W elektrociepłowni ok. 70 proc. paliwa stanowić będzie węgiel kamienny a ok. 30 biomasa. Rocznie spalanych ma być blisko 100 tys. ton biomasy ( 60 proc. biomasa leśna, a 40 proc. biomasa pochodzenia rolniczego).
Częstochowska inwestycja to jeden z etapów rozwoju Fortum w Polsce, fiński koncern chce znacząco umocnić się na polskim rynku
– Żeby osiągnąć efekt skali musimy być w Polsce dużo więksi niż jesteśmy obecnie. Jedna czy dwie elektrociepłownie to zdecydowanie za mało. Chcemy zwiększyć swoją obecność w Polsce, dlatego szukamy nowych lokalizacji i analizujemy je pod kątem kolejnych inwestycji – mówił w rozmowie z wnp.pl Per Langer, wiceprezes Grupy Fortum, prezes Dywizji Heat.
Per Langer podkreśla, że elektrownia to projekt na 40-60 lat.
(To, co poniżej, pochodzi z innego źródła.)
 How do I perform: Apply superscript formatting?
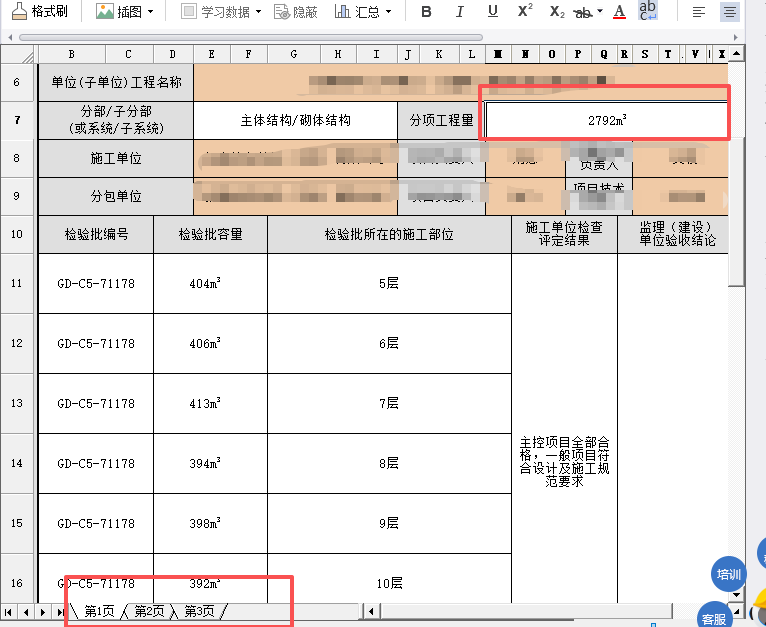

Zanim zostanie podjęta decyzja o budowie konieczne jest przeanalizowanie wielu czynników, w tym jak szybko będzie się rozwijało społeczeństwo na danym obszarze, wykorzystanie jakiego paliwa będzie najbardziej optymalne, jak mogą się zmieniać regulacje prawne, które mają wpływ na naszą działalność, itd.
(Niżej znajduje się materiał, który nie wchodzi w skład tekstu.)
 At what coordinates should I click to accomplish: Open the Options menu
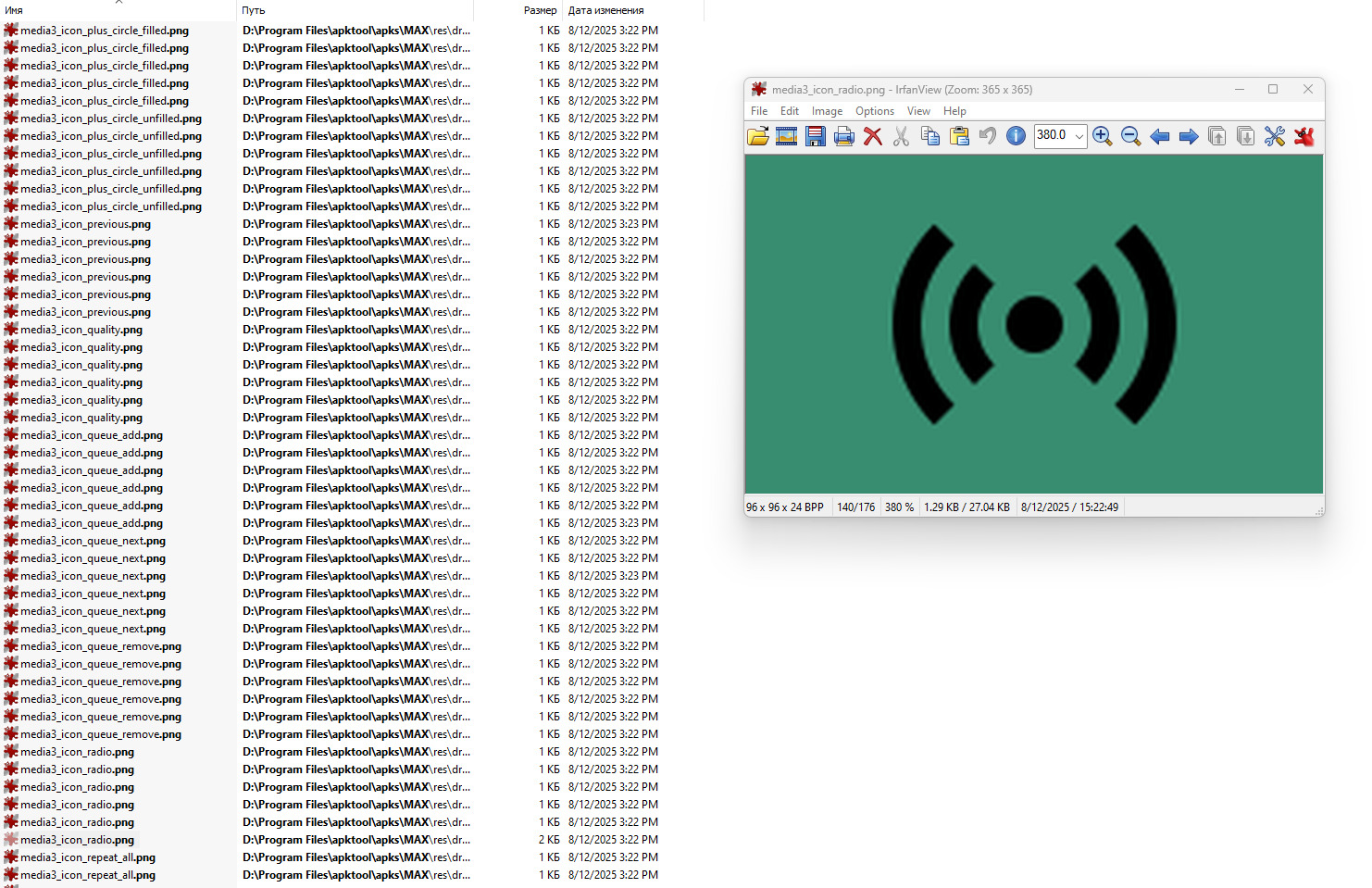pos(875,111)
– To długotrwały proces i nie należy tu oczekiwać szybkich decyzji. Wierzymy, że zwiększenie naszego zaangażowania w Polsce nastąpi już w okresie najbliższych 12 miesięcy – deklaruje Per Tanger.
Przedstawiciele Fortum zapewniają, że w procesie swojego rozwoju na polskim rynku są gotowi współpracować zarówno z samorządami lokalnymi jak i przedsiębiorstwami
Obecnie Fortum uczestniczy w prywatyzacji ZEC Bytom i EC Zabrze, rozważa także budowę elektrociepłowni węglowej lub gazowej we Wrocławiu. Innym paliwem, które chce wykorzystywać Fortum są odpady. Fortum ma spore doświadczenie w energetycznym wykorzystywaniu odpadów, w roku 2008 z odpadów pochodziło 7 proc. ciepła wyprodukowanego przez fiński koncern.
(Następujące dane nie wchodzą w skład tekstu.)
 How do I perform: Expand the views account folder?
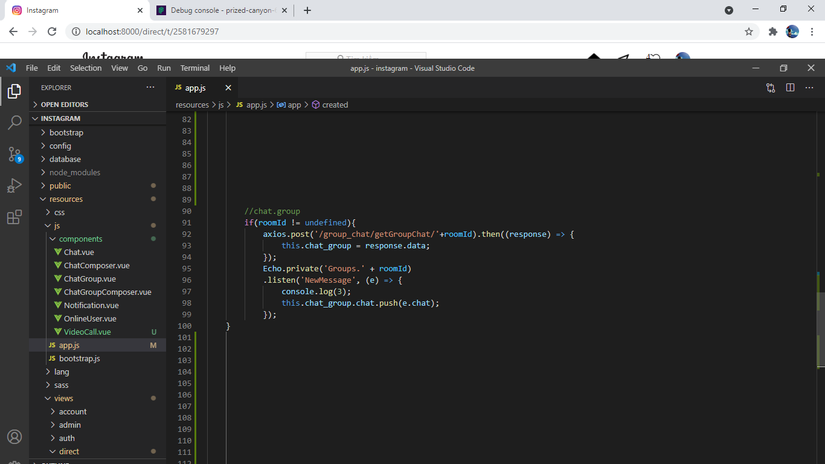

– W Polsce jest obecnie rozważana zmiana zasad prowadzenia gospodarki odpadami. Jak tylko zapadną ostateczne rozstrzygnięcia, będziemy mogli w odniesieniu do nich rozważyć nasze plany inwestycyjne w tym obszarze – dodaje Per Langer.
Przypomina, że nie można wykopać dołu i włożyć do niego 100-200 mln euro nie wiedząc, w jakiej sytuacji prawnej przyjdzie działać w przyszłości.
– Gdybyśmy rozpoczęli taki projekt już teraz, a system zmieni się w innym kierunku niż wynikałoby to z naszych założeń to byłby dla nas poważny problem. Z rozpoczętą inwestycją nic nie moglibyśmy już zrobić – jej kontynuacja byłaby nieopłacalna i nie można byłoby jej również sprzedać na rynku wtórnym. Gdy podejmuje się takie ryzyko inwestycyjne, trzeba wiedzieć coś więcej niż obecnie na temat systemu gospodarki odpadami – podkreśla Per Langer.
Fortum zainteresowane jest w Polsce także rozwojem energetyki jądrowej, nie zamierza angażować się natomiast w energetykę wiatrową.